A lack of compassion from his care team helped drive Lee Tomlinson to despair and a suicidal state. Deep empathy and love from a physician friend helped bring him back.
At TexMed 2020, the Los Angeles-based speaker and advocate will tell physicians why that word, “compassion,” is such a huge part of what patients need from their doctors. It’s also what physicians need to seek for themselves internally, he’ll explain in his upcoming keynote speech.
“It is about patients, but it really is at the same time equally about self-care, and providing oneself with the necessary compassion to be strong and healthy enough to be able to provide for their patients and colleagues. Because [colleagues are] in pain and suffering, too,” he told Texas Medicine. “If compassion is empathy for another’s pain, and an intense desire to do something to help relieve it, from a patient’s perspective, how you treat your colleagues is in large part a determinant of how they’re going to treat us.”
A former movie studio owner, TV producer, and professional tennis player, Mr. Tomlinson spent much of his early life getting to know hospitals and doctors well. Years of thrill-seeking had landed him in the hospital “infinitely since I was 5 years old and broke my first bone jumping off of the second-story landing of our house trying to prove I was Superman’s son.”
Most of the time, when he went to the hospital for repairs after another questionable daredevil quest, practitioners treated him with equal parts competence and humanity.
But after he was diagnosed with throat cancer about six years ago, and underwent the maximum amount of chemotherapy and radiation allowable, he encountered different and disturbing attitudes from his care team. At the end of his treatment, he was at “the absolute nadir of my existence,” living his life with the mentality of making it through 15-minute increments at a time.
“I was miserable. And if there ever was a time when I could’ve used a proverbial hug and a kiss from my health care professional, or two, it was then. And I got zero,” he said. “These [people] were the coldest, most robotic, most insensitive, unkind, rude – pick any word you like that’s a negative. … And in that weakened state of mind and body and soul, it crushed me. I thought, ‘If I’m fighting this hard, and these people don’t care a whit about me … you know what, they’re right. I am worthless. I am a pain in the butt to everybody. I need to get out of this life.’”

==============================

* Instructions for the task
Please reproduce the part of the Lee Tomlinson article from "Most of the" to "competence and humanity.", word for word. The data after this point comes from a different source.

[Collected data]
==============================

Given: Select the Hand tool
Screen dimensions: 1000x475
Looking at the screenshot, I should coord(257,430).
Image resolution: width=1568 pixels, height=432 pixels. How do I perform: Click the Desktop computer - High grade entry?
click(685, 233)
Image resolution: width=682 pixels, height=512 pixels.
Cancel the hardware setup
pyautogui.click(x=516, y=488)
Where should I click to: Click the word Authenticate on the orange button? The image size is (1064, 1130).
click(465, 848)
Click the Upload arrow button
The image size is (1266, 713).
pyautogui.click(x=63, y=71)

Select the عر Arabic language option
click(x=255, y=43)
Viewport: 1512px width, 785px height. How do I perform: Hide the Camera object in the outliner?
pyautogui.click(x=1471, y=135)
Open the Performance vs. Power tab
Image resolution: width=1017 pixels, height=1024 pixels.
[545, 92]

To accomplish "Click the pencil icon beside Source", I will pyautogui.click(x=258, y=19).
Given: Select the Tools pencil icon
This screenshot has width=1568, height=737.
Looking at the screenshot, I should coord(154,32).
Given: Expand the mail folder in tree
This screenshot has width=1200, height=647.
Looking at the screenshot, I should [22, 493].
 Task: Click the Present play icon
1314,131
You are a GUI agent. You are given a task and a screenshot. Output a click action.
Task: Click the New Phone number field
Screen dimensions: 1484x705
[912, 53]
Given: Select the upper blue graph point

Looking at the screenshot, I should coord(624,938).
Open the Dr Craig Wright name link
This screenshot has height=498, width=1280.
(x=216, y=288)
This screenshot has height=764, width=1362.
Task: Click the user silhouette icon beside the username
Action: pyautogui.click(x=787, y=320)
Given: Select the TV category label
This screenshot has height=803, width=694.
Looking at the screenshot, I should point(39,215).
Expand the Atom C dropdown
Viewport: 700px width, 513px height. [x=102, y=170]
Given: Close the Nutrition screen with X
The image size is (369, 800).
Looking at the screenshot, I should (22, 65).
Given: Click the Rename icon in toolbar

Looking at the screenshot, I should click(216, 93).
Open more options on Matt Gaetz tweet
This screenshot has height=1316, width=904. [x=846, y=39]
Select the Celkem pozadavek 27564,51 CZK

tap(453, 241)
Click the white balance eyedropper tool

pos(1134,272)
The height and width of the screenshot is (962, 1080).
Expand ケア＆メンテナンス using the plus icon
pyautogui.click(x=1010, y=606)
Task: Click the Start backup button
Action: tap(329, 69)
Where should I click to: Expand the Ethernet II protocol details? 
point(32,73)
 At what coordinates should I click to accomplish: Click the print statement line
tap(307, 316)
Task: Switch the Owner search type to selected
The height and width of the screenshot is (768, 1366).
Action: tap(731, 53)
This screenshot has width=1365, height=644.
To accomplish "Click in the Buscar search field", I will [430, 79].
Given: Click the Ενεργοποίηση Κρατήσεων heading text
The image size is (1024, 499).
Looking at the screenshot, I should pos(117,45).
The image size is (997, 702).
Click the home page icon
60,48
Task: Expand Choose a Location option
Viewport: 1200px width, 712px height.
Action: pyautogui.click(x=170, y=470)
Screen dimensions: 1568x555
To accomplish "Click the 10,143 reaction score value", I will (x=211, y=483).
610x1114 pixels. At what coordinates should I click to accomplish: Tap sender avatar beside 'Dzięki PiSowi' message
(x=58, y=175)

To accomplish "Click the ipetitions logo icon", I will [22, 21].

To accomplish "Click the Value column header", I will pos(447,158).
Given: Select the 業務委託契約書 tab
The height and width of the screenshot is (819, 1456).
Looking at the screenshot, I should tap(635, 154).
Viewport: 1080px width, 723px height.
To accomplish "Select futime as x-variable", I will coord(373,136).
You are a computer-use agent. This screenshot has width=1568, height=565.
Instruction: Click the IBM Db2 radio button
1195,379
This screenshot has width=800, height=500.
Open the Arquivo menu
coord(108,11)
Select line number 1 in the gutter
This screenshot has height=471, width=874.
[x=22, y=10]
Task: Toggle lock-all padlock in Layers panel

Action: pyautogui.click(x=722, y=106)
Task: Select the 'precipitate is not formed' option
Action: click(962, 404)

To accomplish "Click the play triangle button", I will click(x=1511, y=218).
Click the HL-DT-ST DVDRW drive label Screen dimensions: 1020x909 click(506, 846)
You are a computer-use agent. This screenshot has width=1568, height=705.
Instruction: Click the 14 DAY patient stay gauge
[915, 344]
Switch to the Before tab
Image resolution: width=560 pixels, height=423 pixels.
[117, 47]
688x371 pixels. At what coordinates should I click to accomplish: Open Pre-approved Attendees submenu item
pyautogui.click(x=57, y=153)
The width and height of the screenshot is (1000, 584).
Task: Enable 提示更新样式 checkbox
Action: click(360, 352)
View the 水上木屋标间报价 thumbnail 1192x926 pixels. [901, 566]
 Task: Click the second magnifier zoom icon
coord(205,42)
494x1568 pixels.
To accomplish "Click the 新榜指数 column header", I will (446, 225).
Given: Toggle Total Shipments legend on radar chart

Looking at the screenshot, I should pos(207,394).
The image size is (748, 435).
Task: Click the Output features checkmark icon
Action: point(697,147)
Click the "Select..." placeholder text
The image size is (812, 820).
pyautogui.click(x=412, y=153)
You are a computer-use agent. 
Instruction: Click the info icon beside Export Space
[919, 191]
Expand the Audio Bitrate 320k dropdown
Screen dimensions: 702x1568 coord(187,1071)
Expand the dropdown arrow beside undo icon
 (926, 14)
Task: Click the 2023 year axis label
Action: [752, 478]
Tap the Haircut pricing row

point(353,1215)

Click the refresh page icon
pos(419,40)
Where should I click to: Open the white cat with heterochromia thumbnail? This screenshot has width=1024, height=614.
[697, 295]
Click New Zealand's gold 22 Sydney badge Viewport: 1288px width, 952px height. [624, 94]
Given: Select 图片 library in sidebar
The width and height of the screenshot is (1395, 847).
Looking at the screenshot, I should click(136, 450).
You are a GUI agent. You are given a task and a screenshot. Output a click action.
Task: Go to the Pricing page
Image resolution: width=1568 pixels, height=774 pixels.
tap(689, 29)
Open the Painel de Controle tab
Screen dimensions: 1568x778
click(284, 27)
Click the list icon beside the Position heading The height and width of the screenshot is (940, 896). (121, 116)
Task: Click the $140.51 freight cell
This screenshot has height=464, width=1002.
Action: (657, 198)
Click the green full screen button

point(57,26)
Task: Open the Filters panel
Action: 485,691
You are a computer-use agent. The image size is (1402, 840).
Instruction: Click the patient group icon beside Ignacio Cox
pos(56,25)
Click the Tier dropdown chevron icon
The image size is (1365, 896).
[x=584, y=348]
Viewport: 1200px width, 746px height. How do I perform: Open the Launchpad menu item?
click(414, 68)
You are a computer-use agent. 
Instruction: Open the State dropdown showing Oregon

==============================

* Written solution
Most of the time, when he went to the hospital for repairs after another questionable daredevil quest, practitioners treated him with equal parts competence and humanity.